The same day that Wright was murdered, an incident that occurred last December also came to light. Caron Nazario, a Black and Latino army officer, was assaulted in Virginia by white police officers. The police pulled him over saying they could not see his license plates, despite the fact the temporary plates on his new car were visible in the bodycam footage. When police attempted to pull him over, Nazario kept driving until he reached a well-lit gas station. Police assaulted him there, but it is likely Narzio’s decision to wait to pull over until he got to a well-lit area saved his life.


A few days after this, the bodycam footage of yet another murder committed by the police, this time of 13-year-old Adam Toledo, was released. Before the release of the footage, police claimed he was holding a gun when an officer shot him. They lied; the footage showed Toledo dropped whatever he had been holding and had his hands up before being promptly shot and murdered by a police officer.


On April 20, only 20 minutes before the conviction of Derek Chauvin for the murder of George Floyd, Ma’Khia Bryant, a Black child, was murdered by Columbus Police after she called them for help.

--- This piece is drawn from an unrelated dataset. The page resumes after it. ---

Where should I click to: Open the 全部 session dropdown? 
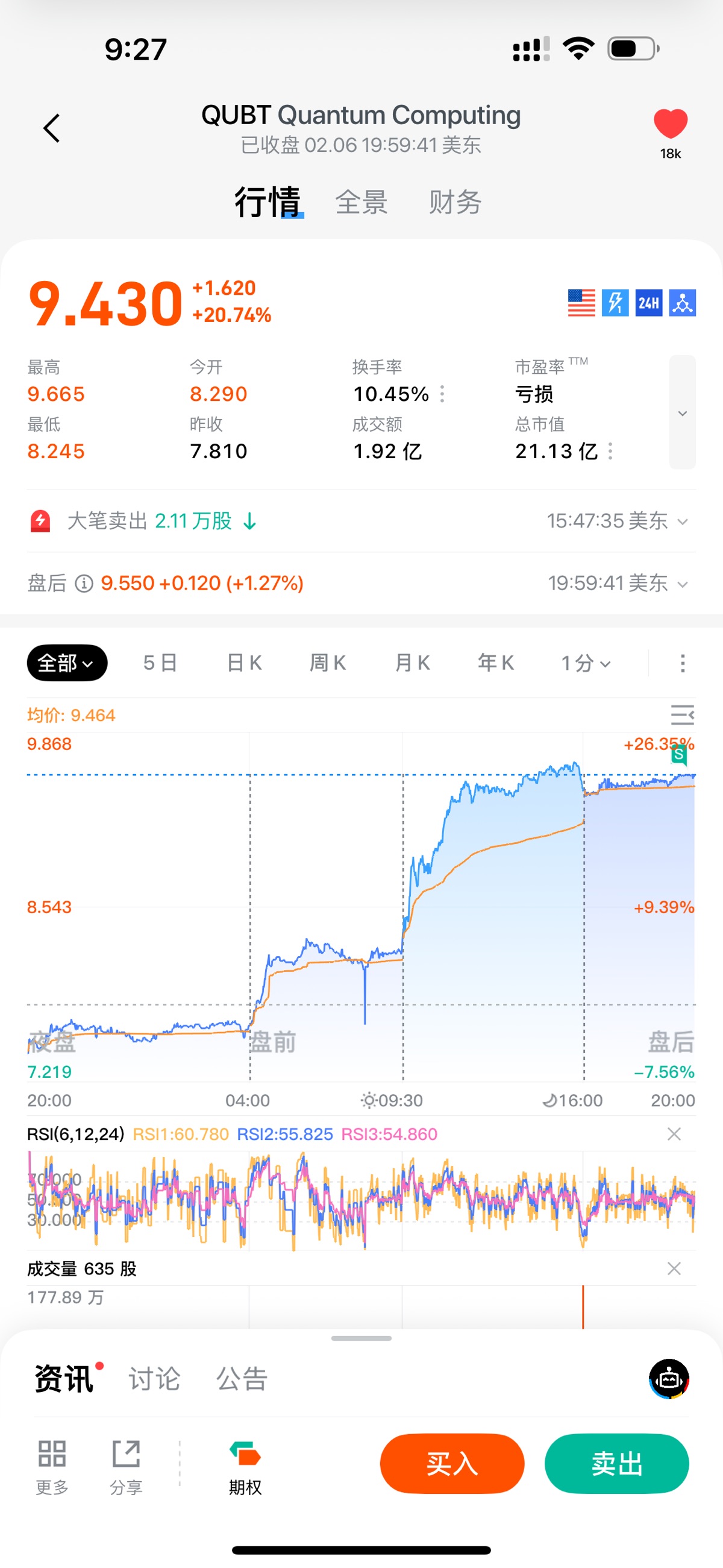click(67, 663)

Police violence is endemic in this country, particularly police violence against Black Americans. From policing’s origin in slave patrols to the “war on drugs” that propelled the incarceration of Black Americans for nonviolent crimes, deeply entrenched racism is in the system of police growing more apparent every day. Particularly, the “war on drugs” has given police excuses to stop Black Americans for no reason and to break into homes and brutalize people. It is not acceptable for police to brutalize anybody, guilty or innocent. The people they do are often the wrong person, such as Breonna Taylor last year, or, in 2019, a Black social worker who had been naked when the police wrongfully broke into her home and handcuffed her before allowing her to so much as get dressed. These examples are two among countless others. On average, police kill three Americans every day. Police brutality is as American as apple pie. Yet police are rarely held accountable for any violence they commit because they are shielded by qualified immunity.


A common solution that is offered every time a murder by police makes national headlines, often from political moderates and police themselves, is to simply train police more.


More training will solve nothing. We already know it does not work because it is what happens every time a case of a Black American getting brutalized by the police makes national headlines. Yet Americans, especially Americans of color, keep getting assaulted and killed by police. The reforms that have occurred across the country in response to police violence have been so small they are unlikely to make a substantial difference. For instance, the Breonna Taylor Act that banned no-knock warrants would not have saved Breonna Taylor’s life.


More training is often code for more money, even though police receive immense funds yearly and are routinely prioritized over programs that would help poor Americans like homeless shelters, affordable housing and accessible healthcare.


Rather than more money, police need substantially less. Drug raids must be banned, period. We are not at war within our own country; the police should not have military-grade equipment, period. One-in-four Americans killed by police have mental health issues; mental health workers should be called instead of police to address these crises. Moreover, the link between crime and poverty has been demonstrated by studies many times. By taking money from over-bloated police budgets and moving it to programs that will eliminate poverty like accessible food, housing and healthcare, there will be less crime and far fewer Americans murdered by police officers. Furthermore, qualified immunity must be abolished so police can be held accountable for any and all violence they commit. These are solutions that will stop police violence - more training will not.